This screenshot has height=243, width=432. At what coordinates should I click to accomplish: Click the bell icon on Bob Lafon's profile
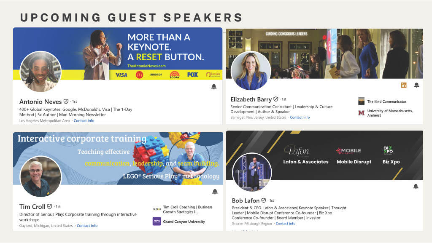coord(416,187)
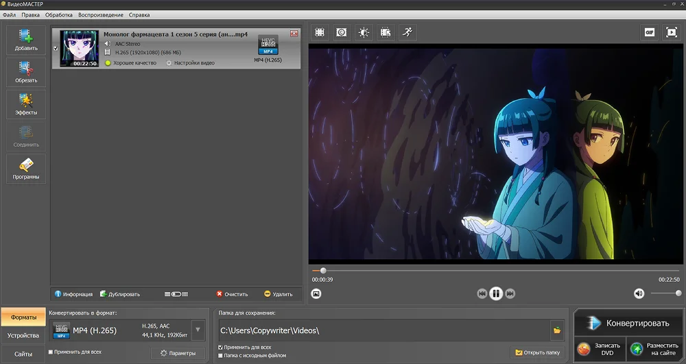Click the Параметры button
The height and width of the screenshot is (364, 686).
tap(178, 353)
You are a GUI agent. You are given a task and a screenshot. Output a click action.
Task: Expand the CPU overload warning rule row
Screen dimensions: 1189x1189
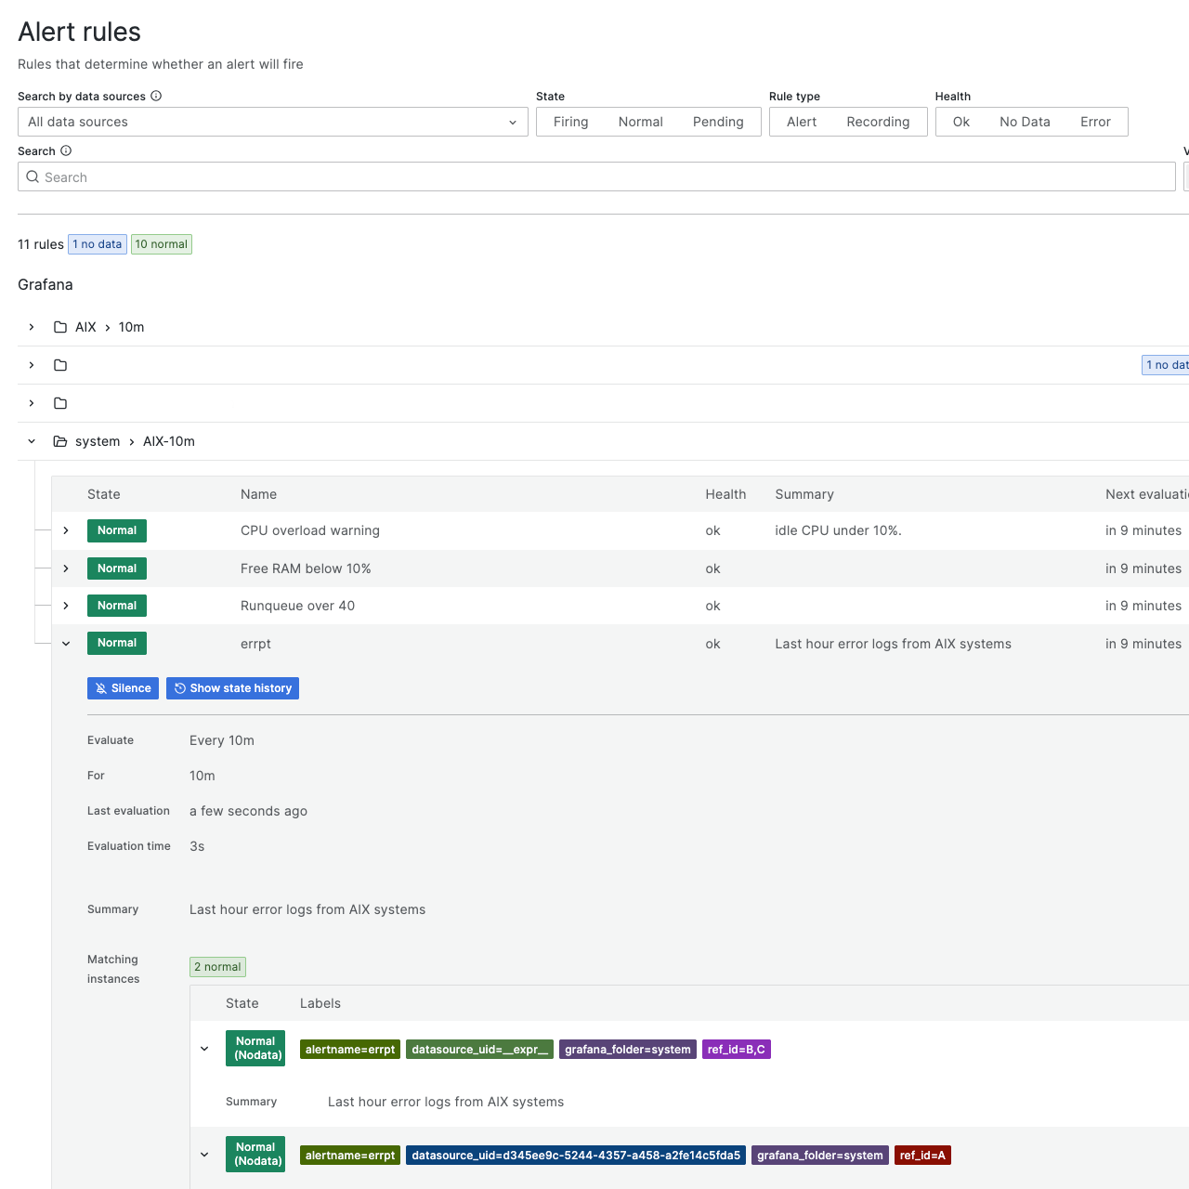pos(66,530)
● ● ●
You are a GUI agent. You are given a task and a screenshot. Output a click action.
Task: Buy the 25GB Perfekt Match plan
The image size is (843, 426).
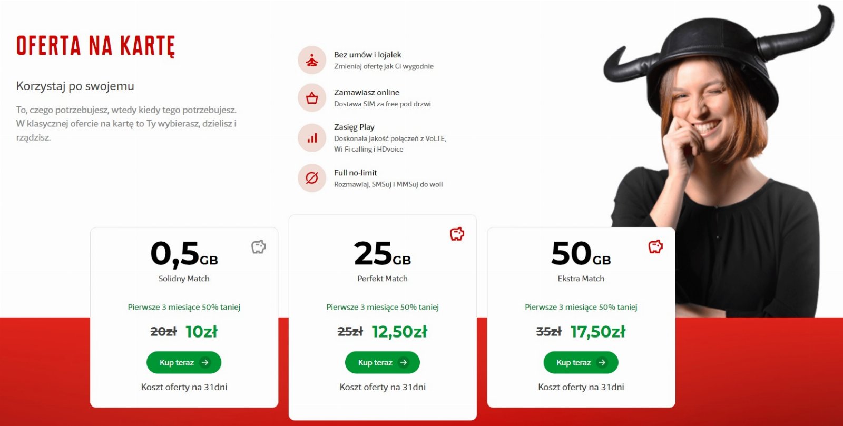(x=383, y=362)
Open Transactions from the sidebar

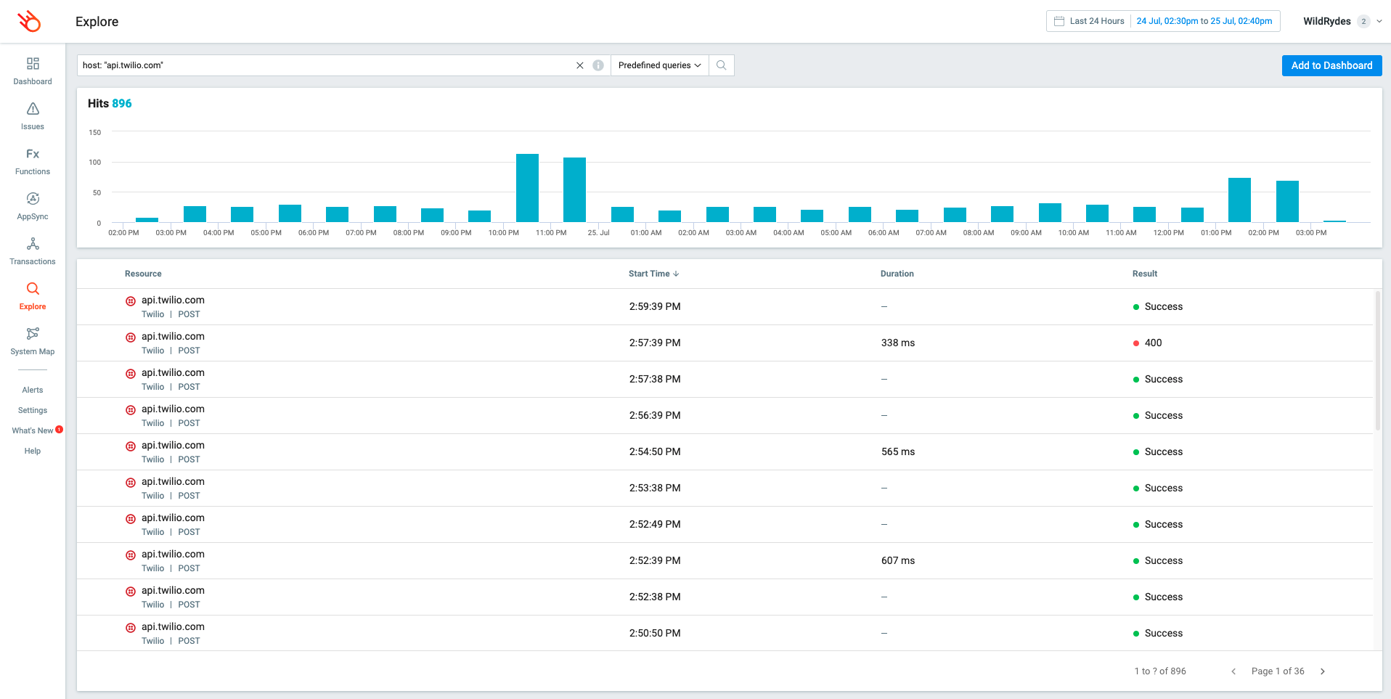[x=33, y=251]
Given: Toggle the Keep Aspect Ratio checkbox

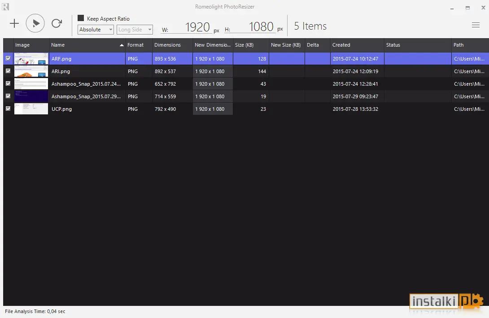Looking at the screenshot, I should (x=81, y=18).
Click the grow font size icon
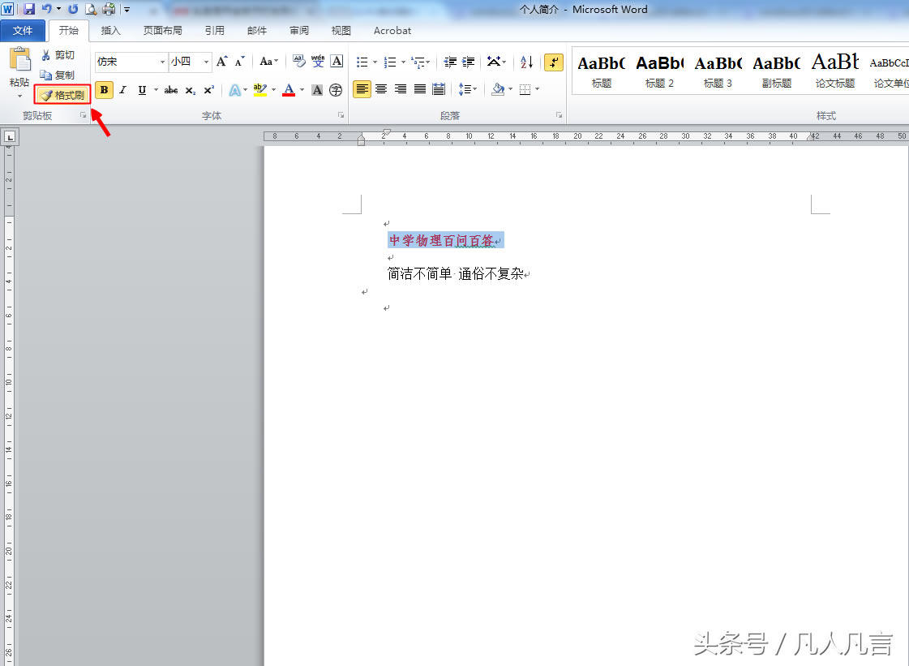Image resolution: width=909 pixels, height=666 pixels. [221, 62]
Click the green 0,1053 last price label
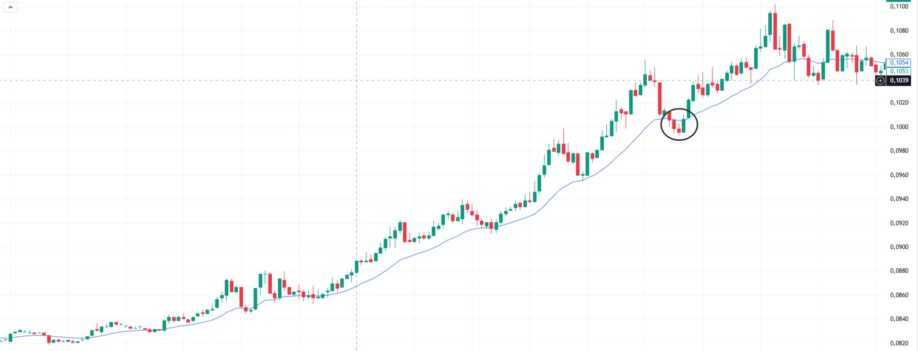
● ● ●
## Work instructions
Pictures do not belong in the answer. Return the lines above starting at the one with "Open Transactions from the sidebar" and ending at the one with "Click the green 0,1053 last price label", both kept, exactly.

## Final answer
Open Transactions from the sidebar

[x=33, y=251]
Given: Toggle the Keep Aspect Ratio checkbox

Looking at the screenshot, I should (x=81, y=18).
Click the grow font size icon
Image resolution: width=909 pixels, height=666 pixels. [221, 62]
Click the green 0,1053 last price label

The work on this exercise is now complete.